Volume of sphere outside cube - part 2

We will find the required volume indirectly by first finding the volume of the cube that lies outside the sphere. This is the volume of the 8 red corners protruding outside the sphere. Let's find the volume of one of these corners.

Define $\theta_0 = \cos^{-1} \left( \dfrac{a}{2 R} \right)$ , and $\phi_1 = \sin^{-1} ( \cot \theta_0)$ , then it was shown in the solution of this recent problem that the yellow-shaded area of the corner of the sphere is given by

$\text{Yellow Area} = A_1 = 6 R^2 \left( \cos \theta_0 (\phi_1 - \frac{\pi}{4}) + \sin^{-1} (\cos \phi_1 / \sqrt{2} ) - \dfrac{\pi}{6} \right)$

And it is straight forward to show that the green-shaded area on the face of the cube outside the sphere is given by

$\text{Green Area} = A_2 = \dfrac{a}{2} \left( \dfrac{a}{2} - r_0 \sin t_0 \right) - \frac{1}{2} {r_0}^2 \left( \frac{\pi}{2} - 2 t_0 \right)$

where $r_0 = R \sin \theta_0$ and $t_0 = \cos^{-1} \left( \dfrac{a}{2 r_0} \right)$ .

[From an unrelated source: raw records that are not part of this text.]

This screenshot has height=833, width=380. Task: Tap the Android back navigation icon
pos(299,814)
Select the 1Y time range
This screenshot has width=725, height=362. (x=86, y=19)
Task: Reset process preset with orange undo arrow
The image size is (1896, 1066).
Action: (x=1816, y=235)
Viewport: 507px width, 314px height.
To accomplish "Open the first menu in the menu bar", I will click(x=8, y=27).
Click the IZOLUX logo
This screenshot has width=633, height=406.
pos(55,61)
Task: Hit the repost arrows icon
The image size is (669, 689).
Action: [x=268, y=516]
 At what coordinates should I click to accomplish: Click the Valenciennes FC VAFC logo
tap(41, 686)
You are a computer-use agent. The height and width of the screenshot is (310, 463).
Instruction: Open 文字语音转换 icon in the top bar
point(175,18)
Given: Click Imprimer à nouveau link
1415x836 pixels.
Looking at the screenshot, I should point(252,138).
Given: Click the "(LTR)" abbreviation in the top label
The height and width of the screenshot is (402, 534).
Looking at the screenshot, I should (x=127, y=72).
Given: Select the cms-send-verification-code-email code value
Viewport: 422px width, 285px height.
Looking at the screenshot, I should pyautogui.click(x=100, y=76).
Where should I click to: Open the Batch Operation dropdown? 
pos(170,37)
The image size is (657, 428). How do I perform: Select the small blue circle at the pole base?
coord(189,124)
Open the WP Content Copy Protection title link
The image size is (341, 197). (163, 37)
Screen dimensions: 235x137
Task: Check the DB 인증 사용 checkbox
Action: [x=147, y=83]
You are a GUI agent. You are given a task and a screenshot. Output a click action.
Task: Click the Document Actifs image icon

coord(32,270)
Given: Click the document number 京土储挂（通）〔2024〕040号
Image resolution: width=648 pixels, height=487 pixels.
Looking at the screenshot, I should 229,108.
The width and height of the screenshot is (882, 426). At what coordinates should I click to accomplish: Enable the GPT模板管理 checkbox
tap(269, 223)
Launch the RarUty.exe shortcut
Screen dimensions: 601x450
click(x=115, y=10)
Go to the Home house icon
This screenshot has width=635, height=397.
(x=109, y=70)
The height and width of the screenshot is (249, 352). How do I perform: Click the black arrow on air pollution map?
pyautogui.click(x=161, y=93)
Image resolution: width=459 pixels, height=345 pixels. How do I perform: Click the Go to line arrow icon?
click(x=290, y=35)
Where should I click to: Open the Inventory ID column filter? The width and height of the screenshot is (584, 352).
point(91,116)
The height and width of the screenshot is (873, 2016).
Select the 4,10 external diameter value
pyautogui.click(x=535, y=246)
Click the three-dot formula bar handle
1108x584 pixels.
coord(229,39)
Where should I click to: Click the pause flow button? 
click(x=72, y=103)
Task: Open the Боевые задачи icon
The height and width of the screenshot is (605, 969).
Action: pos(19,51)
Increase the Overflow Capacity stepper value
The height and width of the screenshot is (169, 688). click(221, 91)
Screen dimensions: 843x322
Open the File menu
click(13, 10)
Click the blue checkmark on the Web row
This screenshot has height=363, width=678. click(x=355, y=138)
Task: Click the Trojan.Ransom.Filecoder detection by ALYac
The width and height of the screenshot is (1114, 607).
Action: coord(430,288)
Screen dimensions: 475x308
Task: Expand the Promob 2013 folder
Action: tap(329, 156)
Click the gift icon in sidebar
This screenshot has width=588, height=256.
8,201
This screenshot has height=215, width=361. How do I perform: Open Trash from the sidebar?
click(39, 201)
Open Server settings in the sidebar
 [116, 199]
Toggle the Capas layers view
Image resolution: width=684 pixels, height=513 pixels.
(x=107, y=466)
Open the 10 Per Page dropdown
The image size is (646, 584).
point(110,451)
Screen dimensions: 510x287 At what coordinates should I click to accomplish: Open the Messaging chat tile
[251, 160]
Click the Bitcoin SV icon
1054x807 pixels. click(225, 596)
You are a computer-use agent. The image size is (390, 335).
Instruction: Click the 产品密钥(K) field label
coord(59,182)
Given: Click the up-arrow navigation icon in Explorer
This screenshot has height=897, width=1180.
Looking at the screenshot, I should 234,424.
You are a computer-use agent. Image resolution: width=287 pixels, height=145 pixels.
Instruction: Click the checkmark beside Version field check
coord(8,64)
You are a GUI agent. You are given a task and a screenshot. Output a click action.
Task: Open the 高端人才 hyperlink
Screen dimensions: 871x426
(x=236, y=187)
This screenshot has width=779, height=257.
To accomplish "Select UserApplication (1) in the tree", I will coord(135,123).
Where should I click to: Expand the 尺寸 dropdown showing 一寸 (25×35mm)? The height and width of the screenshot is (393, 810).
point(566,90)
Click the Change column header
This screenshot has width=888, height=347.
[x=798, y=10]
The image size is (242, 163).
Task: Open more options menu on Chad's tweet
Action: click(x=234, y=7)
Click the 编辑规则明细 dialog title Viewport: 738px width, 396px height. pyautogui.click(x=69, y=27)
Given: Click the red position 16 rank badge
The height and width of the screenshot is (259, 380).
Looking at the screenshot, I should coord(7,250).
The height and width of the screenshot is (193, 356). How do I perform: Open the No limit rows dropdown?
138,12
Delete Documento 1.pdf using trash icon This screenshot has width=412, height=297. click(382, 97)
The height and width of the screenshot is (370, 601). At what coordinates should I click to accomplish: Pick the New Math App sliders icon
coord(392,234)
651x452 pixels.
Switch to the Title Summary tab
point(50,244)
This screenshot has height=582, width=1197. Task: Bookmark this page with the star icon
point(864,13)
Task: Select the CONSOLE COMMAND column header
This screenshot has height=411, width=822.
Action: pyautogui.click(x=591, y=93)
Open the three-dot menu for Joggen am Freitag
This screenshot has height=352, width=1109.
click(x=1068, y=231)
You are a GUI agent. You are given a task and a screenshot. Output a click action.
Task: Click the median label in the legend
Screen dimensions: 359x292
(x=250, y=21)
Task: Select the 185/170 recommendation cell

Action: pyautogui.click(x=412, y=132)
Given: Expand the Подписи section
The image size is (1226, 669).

Using the yellow and green areas as found above, we can find the volume of the corners of the cube protruding outside the sphere as,

$V_1 = 8 (\dfrac{1}{3})( - R A_1 + 3 (\dfrac{a}{2}) A_2 )$

Plugging in the given values and evaluating the above formulas, we find that $V_1 = 12.40980533$

It follows that the volume of the cube that is inside the sphere (i.e. common with the sphere) is

$V_2 = a^3 - V_1 = 1000 - V_1 = 987.5901947$

And finally from $V_2$ , we get the volume of the sphere that is outside the cube as,

$V_3 = \dfrac{4 \pi}{3} R^3 - V_2 = 779.555673$

which makes the answer $\lfloor 1000 V_3 \rfloor = \boxed{779555}$